▶ DESCRIPTION OF THE TASK
Transcribe every entry word for word, but skip the images.

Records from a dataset
"""

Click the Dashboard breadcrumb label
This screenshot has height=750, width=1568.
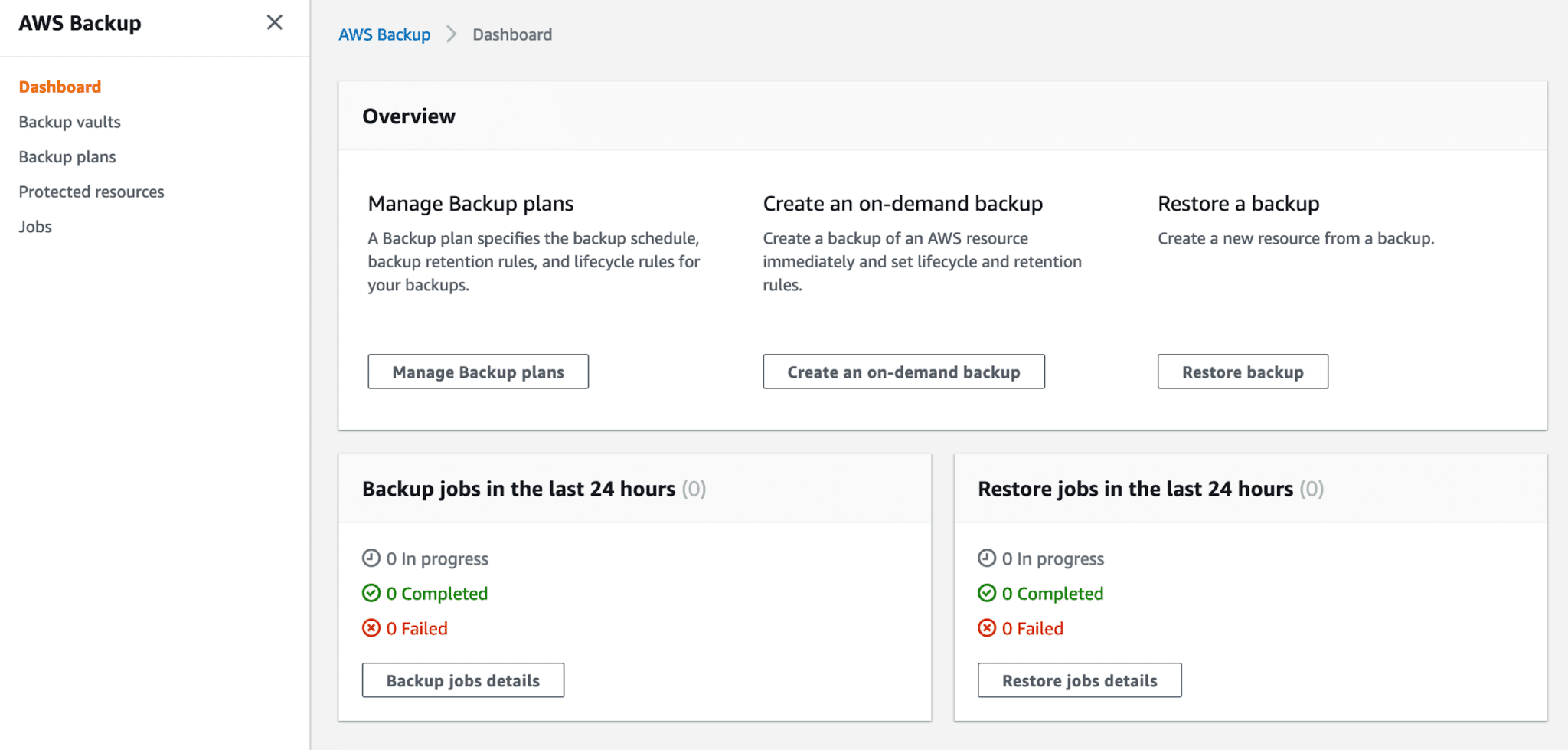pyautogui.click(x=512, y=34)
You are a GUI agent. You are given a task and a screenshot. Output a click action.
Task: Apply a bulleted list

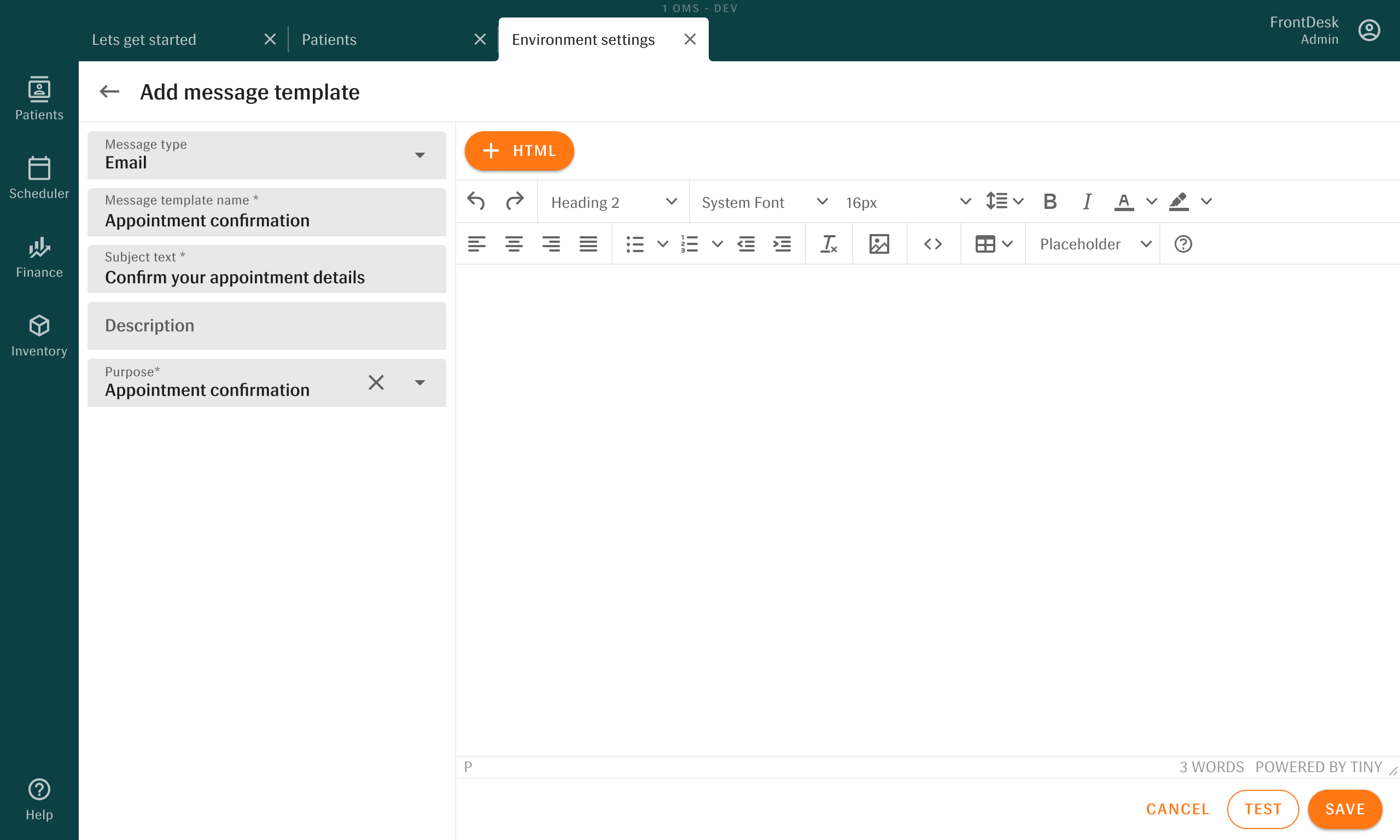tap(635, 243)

"""

▶ OUTPUT BELOW
Click the Dashboard breadcrumb label
This screenshot has height=750, width=1568.
pyautogui.click(x=512, y=34)
You are a GUI agent. You are given a task and a screenshot. Output a click action.
Task: Apply a bulleted list

tap(635, 243)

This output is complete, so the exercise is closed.